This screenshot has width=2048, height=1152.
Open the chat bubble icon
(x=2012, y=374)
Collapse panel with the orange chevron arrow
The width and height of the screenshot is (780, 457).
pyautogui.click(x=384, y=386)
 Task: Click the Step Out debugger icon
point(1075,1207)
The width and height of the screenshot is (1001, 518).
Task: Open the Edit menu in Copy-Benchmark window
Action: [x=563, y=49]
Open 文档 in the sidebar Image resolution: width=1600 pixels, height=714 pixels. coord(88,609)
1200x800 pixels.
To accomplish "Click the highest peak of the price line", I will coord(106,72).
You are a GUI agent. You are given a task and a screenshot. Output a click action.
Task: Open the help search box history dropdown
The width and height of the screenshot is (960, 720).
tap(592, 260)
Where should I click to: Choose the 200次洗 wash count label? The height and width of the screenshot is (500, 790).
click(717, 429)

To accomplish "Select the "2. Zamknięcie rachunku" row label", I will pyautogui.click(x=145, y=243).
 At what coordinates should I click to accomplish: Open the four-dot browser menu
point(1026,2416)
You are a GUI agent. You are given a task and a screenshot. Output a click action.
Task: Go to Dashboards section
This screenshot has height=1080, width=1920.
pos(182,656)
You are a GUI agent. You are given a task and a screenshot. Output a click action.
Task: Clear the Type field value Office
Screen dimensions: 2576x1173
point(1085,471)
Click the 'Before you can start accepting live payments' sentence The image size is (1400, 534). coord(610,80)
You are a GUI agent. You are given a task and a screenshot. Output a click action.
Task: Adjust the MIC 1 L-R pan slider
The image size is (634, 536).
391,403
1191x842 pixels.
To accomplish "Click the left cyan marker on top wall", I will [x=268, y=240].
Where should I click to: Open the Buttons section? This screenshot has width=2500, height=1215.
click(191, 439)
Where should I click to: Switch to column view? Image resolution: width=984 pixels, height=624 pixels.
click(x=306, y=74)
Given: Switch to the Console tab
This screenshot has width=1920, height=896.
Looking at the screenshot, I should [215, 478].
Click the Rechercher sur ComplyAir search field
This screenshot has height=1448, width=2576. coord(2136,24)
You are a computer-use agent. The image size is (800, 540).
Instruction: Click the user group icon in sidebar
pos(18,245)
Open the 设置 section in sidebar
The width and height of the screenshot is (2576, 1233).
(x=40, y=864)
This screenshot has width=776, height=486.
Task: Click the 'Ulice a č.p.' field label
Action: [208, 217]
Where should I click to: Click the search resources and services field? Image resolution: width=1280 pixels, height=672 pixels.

- **Do this**
Please copy out the records above, from the line with "Task: Click the Step Out debugger icon" to the line with "Click the 'Before", both lines included, with every line unchanged.

- **Answer for this exercise**
 Task: Click the Step Out debugger icon
point(1075,1207)
The width and height of the screenshot is (1001, 518).
Task: Open the Edit menu in Copy-Benchmark window
Action: [x=563, y=49]
Open 文档 in the sidebar Image resolution: width=1600 pixels, height=714 pixels. coord(88,609)
1200x800 pixels.
To accomplish "Click the highest peak of the price line", I will coord(106,72).
You are a GUI agent. You are given a task and a screenshot. Output a click action.
Task: Open the help search box history dropdown
The width and height of the screenshot is (960, 720).
tap(592, 260)
Where should I click to: Choose the 200次洗 wash count label? The height and width of the screenshot is (500, 790).
click(717, 429)

To accomplish "Select the "2. Zamknięcie rachunku" row label", I will pyautogui.click(x=145, y=243).
 At what coordinates should I click to accomplish: Open the four-dot browser menu
point(1026,2416)
You are a GUI agent. You are given a task and a screenshot. Output a click action.
Task: Go to Dashboards section
This screenshot has height=1080, width=1920.
pos(182,656)
You are a GUI agent. You are given a task and a screenshot. Output a click action.
Task: Clear the Type field value Office
Screen dimensions: 2576x1173
point(1085,471)
Click the 'Before you can start accepting live payments' sentence The image size is (1400, 534). coord(610,80)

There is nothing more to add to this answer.